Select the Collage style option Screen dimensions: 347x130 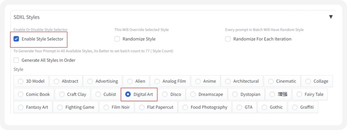[308, 81]
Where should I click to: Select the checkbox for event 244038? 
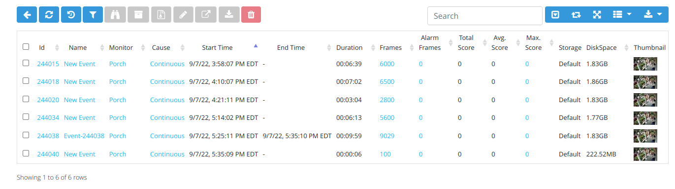[x=26, y=135]
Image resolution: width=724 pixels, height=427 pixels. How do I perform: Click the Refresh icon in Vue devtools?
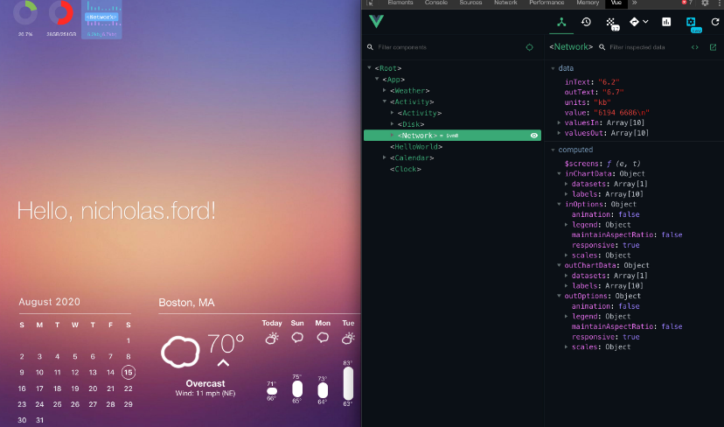pyautogui.click(x=714, y=22)
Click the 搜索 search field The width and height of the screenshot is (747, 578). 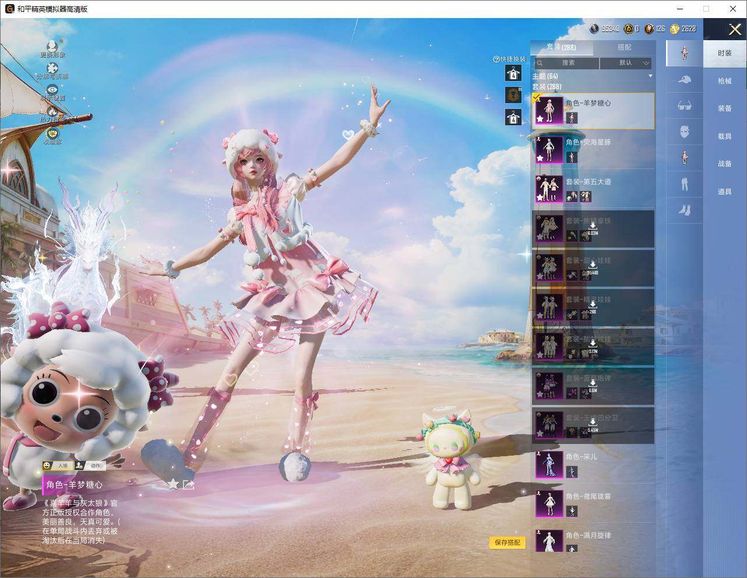[x=566, y=62]
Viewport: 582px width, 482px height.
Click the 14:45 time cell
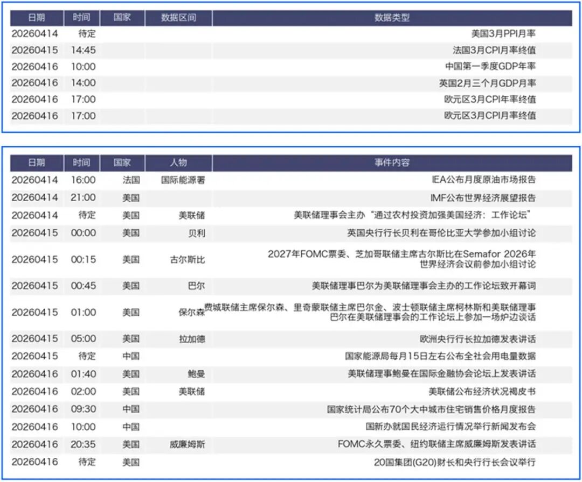83,51
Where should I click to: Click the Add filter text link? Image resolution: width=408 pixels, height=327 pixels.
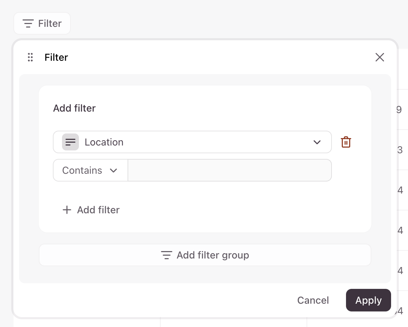coord(98,210)
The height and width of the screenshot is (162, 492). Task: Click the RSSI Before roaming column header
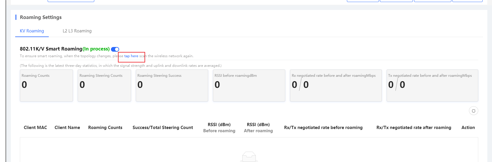tap(219, 128)
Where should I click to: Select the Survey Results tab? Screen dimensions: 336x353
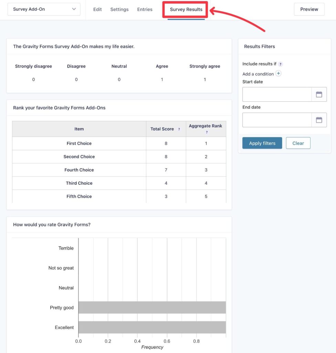point(185,9)
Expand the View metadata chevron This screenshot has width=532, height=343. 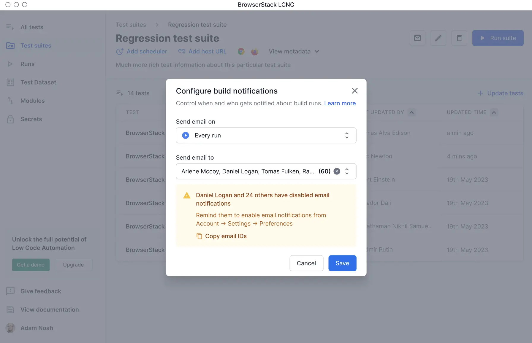click(317, 52)
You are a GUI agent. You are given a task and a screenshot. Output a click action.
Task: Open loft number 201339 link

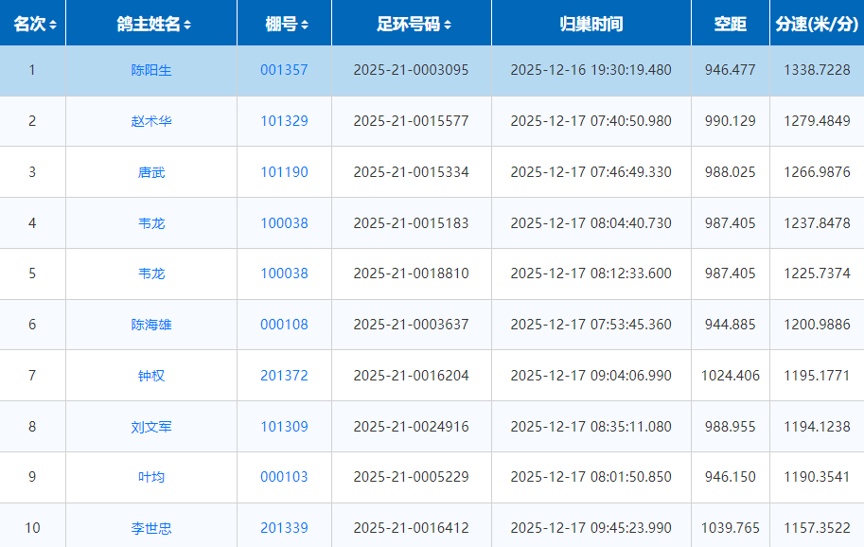click(284, 528)
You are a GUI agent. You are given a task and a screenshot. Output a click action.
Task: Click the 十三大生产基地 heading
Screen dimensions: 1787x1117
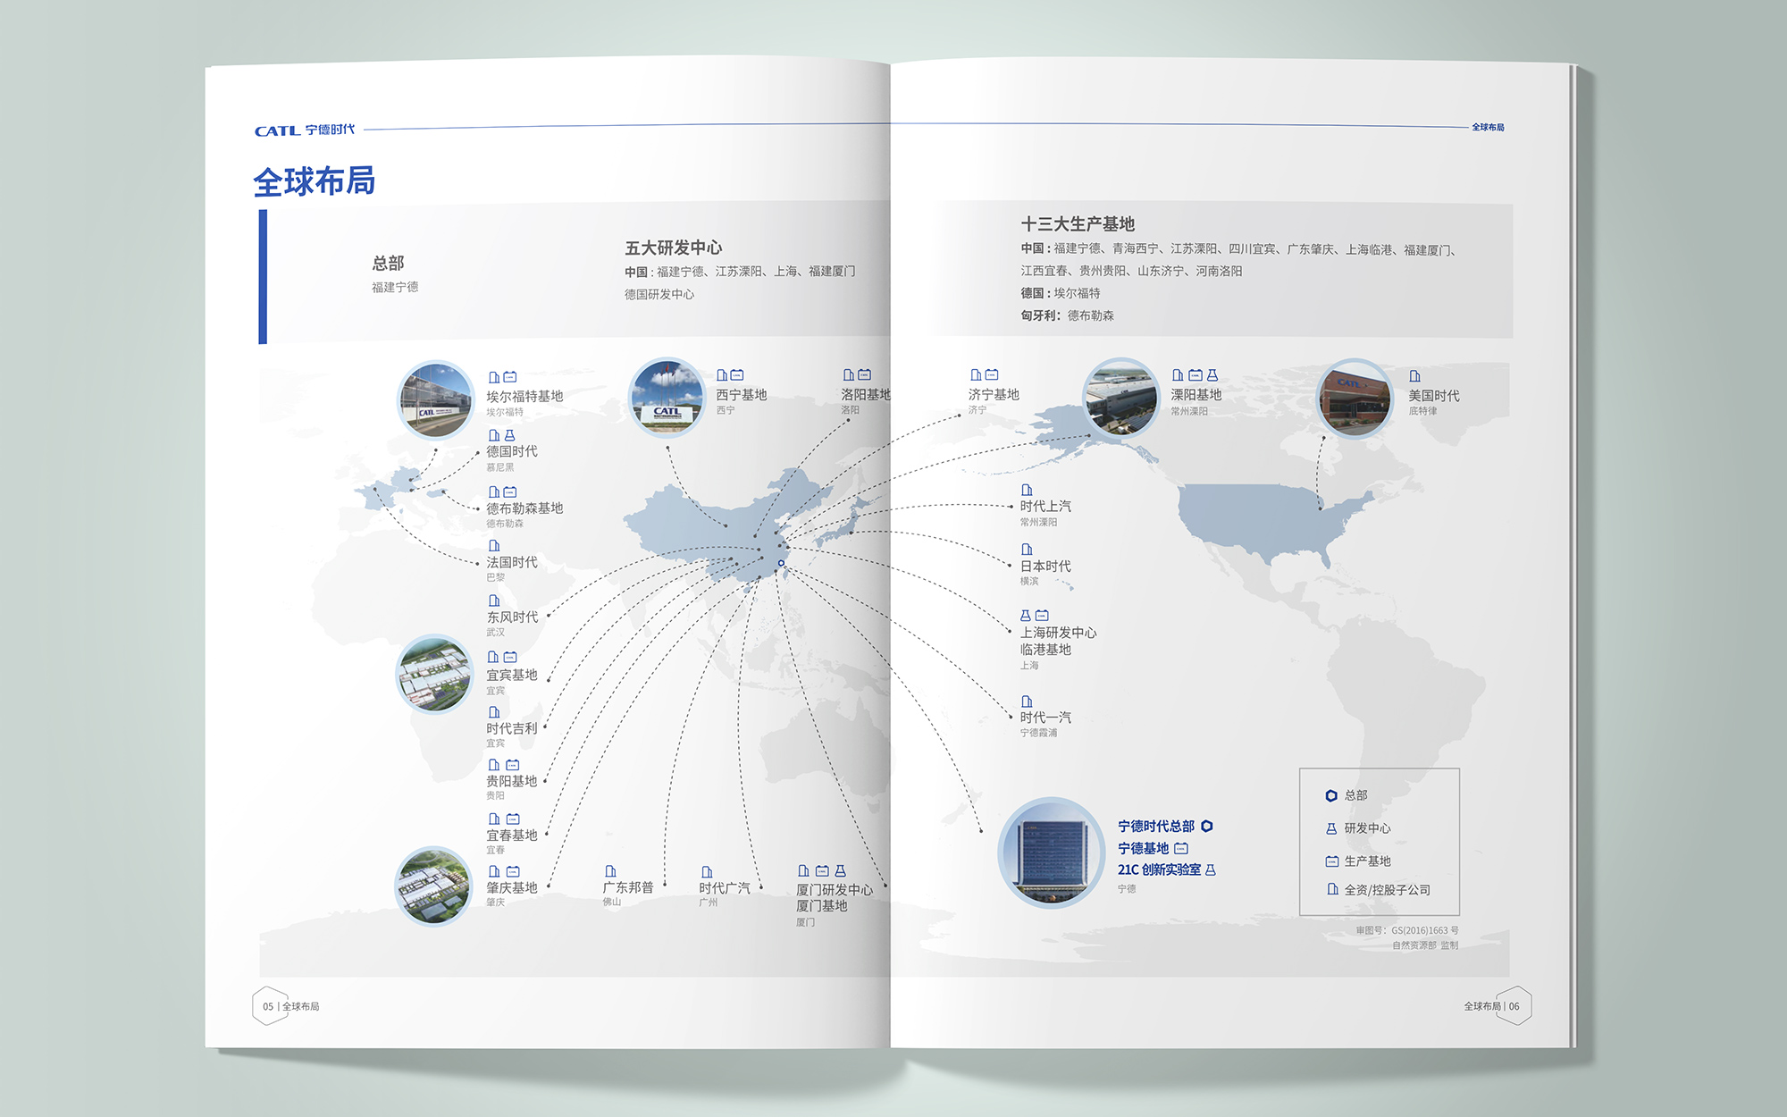click(x=1078, y=223)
★ ★ ★
State how many lines of the items above contain the word "Image". Reply with the number alone.

* **Answer in full**: 2